Managers do more than approve requests. They translate strategy into action, develop talent, mediate conflict, and foster cohesion. Remove too many layers, and those functions don't vanish—they get deferred, diluted, or dumped onto tools that can't replicate human nuance.

Meanwhile, younger workers enter the workforce with less scaffolding than prior generations. 

"Other generations had decades to learn how to navigate change and organizational dynamics," Rinne said. "Now, young people enter the workforce, and they're just thrown into the deep end."

 The Social Skill Gap

Some attribute Gen Z's workplace challenges to broader social trends: declining rates of dating, in-person socializing, and unstructured peer interaction. Tessa West, a NYU psychology professor who studies workplace communication, says these shifts have real professional consequences.

"You learn a lot of skills in those early relationships that you then leverage in the workplace," West said. "Negotiation is a huge one, and so is compromise."

Even strong personal relationships may not fully compensate. Rinne reflects on her own career path: "I've had amazing opportunities to be coached and to have investment in my development." That support system, she suggests, is not universally available today.

"There's this assumption that because Gen Z are digital natives, they're already ready for the pace of change, or they're already ready to navigate," she said. "But leaders are not actually equipping younger employees to navigate change, communicate effectively, and exercise good judgment."

AI is a powerful tool—but it's not a substitute for human connection. When we outsource our interpersonal growth to algorithms, we may gain short-term efficiency at the cost of long-term resilience. 

The organizations that thrive in the AI era won't be those that replace managers with chatbots.
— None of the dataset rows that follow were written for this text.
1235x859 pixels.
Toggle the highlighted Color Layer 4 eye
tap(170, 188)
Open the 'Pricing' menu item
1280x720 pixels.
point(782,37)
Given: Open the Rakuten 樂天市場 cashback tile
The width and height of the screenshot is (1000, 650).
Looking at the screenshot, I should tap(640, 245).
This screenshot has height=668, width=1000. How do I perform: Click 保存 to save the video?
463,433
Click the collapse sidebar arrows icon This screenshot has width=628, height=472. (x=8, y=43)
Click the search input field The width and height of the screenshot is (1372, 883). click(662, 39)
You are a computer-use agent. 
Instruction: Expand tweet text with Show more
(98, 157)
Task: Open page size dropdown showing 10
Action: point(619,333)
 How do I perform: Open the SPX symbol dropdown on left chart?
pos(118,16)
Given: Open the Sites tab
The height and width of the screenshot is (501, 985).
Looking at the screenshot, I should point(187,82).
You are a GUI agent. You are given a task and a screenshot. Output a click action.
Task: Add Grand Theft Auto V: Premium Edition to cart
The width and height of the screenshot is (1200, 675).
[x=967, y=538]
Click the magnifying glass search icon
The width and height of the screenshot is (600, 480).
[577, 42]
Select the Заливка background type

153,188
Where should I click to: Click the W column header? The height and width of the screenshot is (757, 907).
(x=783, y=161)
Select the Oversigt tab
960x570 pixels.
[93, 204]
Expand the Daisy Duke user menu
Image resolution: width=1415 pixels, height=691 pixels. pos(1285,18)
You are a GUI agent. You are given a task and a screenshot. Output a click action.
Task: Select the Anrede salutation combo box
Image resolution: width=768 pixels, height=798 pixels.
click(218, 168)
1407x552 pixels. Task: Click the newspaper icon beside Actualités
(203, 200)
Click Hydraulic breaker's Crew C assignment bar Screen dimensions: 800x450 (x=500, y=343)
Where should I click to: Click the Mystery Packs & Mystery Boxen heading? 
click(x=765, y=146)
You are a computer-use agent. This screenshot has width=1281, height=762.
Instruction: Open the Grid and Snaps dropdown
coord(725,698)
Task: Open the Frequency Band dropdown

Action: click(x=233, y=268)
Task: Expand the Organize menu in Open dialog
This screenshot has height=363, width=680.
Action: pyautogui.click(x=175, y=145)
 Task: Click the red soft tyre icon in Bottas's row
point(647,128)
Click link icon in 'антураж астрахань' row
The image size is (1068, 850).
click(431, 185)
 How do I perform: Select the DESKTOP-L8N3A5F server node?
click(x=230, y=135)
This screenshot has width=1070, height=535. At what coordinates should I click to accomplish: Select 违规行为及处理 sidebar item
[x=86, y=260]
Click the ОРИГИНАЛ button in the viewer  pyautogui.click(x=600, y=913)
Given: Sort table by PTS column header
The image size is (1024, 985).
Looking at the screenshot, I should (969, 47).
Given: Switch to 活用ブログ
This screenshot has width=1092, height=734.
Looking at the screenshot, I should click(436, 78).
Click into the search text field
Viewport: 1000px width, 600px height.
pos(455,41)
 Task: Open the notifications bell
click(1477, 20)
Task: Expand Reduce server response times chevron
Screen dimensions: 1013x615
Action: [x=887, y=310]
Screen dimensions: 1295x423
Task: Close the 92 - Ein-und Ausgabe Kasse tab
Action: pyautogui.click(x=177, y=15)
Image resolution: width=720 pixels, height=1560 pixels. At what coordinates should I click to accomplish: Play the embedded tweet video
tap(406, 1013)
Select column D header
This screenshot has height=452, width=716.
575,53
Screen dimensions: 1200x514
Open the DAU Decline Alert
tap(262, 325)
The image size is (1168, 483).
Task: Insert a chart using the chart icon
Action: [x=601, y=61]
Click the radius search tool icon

They'll be the ones who use technology to amplify distinctly human skills: empathy, judgment, courage, and the ability to have hard conversations well.

As Rinne puts it: "We're just kind of expecting [young workers] to enter this crazy whirlwind moment and be able to navigate it effectively." 

The question isn't whether AI can help. It's whether we're still committed to building the humans who know when—and how—to use it.